=== Parts of the exercise ===
**A.** Answer each question from the action report in one short line, marking the answers (i), (ii) and (iii).
(i) How many torpedoes did Purdy jettison?
(ii) At what time did Stanly proceed toward radar picket station #1?
(iii) What was Stanly's speed when the plane crashed into its starboard bow?
**B.** In the action report, list every four-digit time of day that appears.
**C.** Translate this sentence from the action report into Spanish: "All hands were at general quarters because of various enemy planes in the area and the expected air attack from the Japanese mainland."

=== Source text ===

11. After being hit, Purdy lost steering control, practically all internal and external communications, and partial engine power (forward fireroom inoperative), 5" Twin Mounts #1 and 3 in operation in local control only (Mt. #2 inoperative, all 40mm mounts operative in automatic with alternate supply. Ten torpedoes were jettisoned, primarily in order to reduce danger of war head explosions in the event of additional expected attacks.
12. One shipboard enlisted observer who kept a tally of the "splashes" made by friendly fighters, by surface ships including LCS type, and by suicide hits, stated that he counted a total of 22 splashes during the 86 minute air action. It is believed that at least 20 and probably about 25-30 Japanese planes were destroyed in the above action. Duplication of claims for plane destruction by friendly units engaged is inevitable and the grand total based on those claims, therefore, may be well over the above estimate.
Note: DRT track in CIC was made unreadable by combination of blast smoke and steam which followed the bomb hit.
AN OUTSTANDING PERFORMANCE OF DUTY AND AN EXCELLENT REPORT FOR DETAILED INFORMATION.
CO USS Stanly reports:
1. During the morning of 12 April we continued routine patrolling of radar picket station #2. All hands were at general quarters because of various enemy planes in the area and the expected air attack from the Japanese mainland. At 1351 we proceeded toward radar picket station #1, pursuant to verbal orders of CTG-51.10 to assist the USS Cassin Young who was then under heavy air attack. Enroute to station #1 we fired with 5" battery at and dispersed a group of five "VALS" flying very high. They continued on a course southwest toward OKINAWA JIMA.
2. At 1426 an enemy plane, identified as a "VAL", approached high on our port quarter. It dived in what appeared to be a deliberate suicide attempt. Near misses by 5" battery and some hits from automatic weapons caused it to pass over us amidships from port to starboard. It succeeded in pulling out of its dive but was observed to crash into the water off our starboard quarter while under fire of our starboard battery and the USS Lang's guns. At this time the concussion of the ship's gunfire broke a condenser in the main gyro, thus rendering it inoperative.
3. At 1449, diving out of a melee on our starboard beam, an unidentified plane outran our Combat Air Patrol and was taken under fire by 5" battery and automatic weapons as it approached on a collision course. The plane, although hit by automatic fire, crashed into our starboard bow, frame 23, about five feet above the water line, parts of it passing through the ship and continuing through the port side. A large explosion off the port bow at this time seemed to indicate that a bomb exploded there after passing through the ship. The plane was approximately 20 feet long, had a 15 foot wing span and no engine or propeller was observed. Remains of a pilot were found in compartment A-302-L with the wreckage. Our speed at this time was 30 knots.
4. At 1458, while we were maneuvering radically, another dog fight was going on high on our starboard quarter and two Nips were shot out of the sky by our CAP. Suddenly a plane appeared out of nowhere low on our starboard beam. He closed us so rapidly that he was taken under fire by automatic weapons only. Many hits were observed, and a small section of his wing was shot away as he passed over the ship just aft of #2 stack, ripping our ensign. As we took him under fire to port he attempted to bank but hit the water 2,000 to 3,000 yards off our port bow, bounced once, hit the water again, and disintegrated. This was another engineless, propellerless plane similar to the one that crashed into the ship. The speed of both planes was estimated to be in excess of 500 knots and only a "swishing" was heard.

=== Recorded information ===
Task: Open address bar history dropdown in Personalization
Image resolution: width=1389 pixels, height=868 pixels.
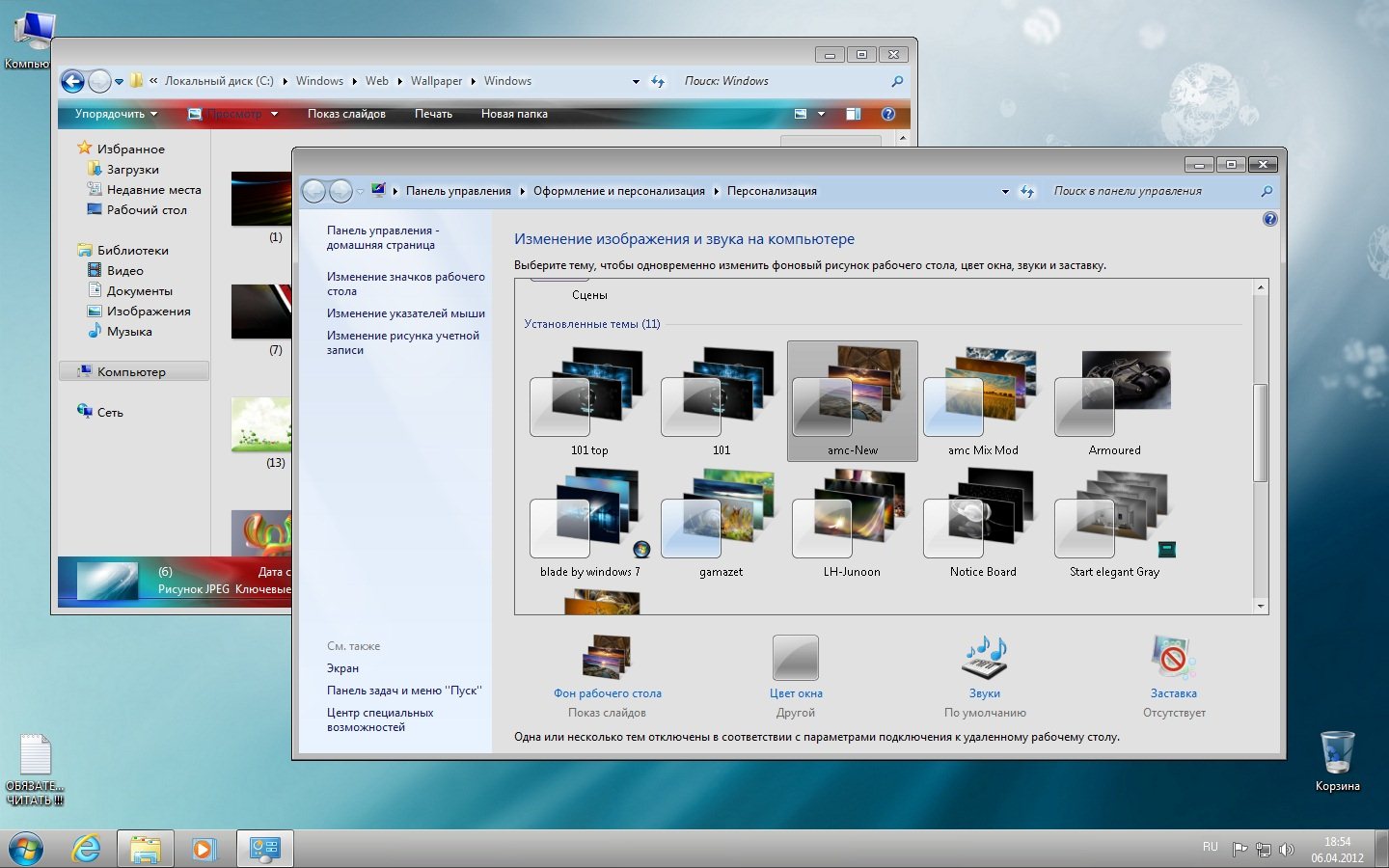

=== Answers provided ===
**A.**
(i) Ten
(ii) 1351
(iii) 30 knots

**B.** 1351, 1426, 1449, 1458

**C.** Toda la tripulación estaba en zafarrancho de combate debido a varios aviones enemigos en la zona y al ataque aéreo esperado desde el territorio continental japonés.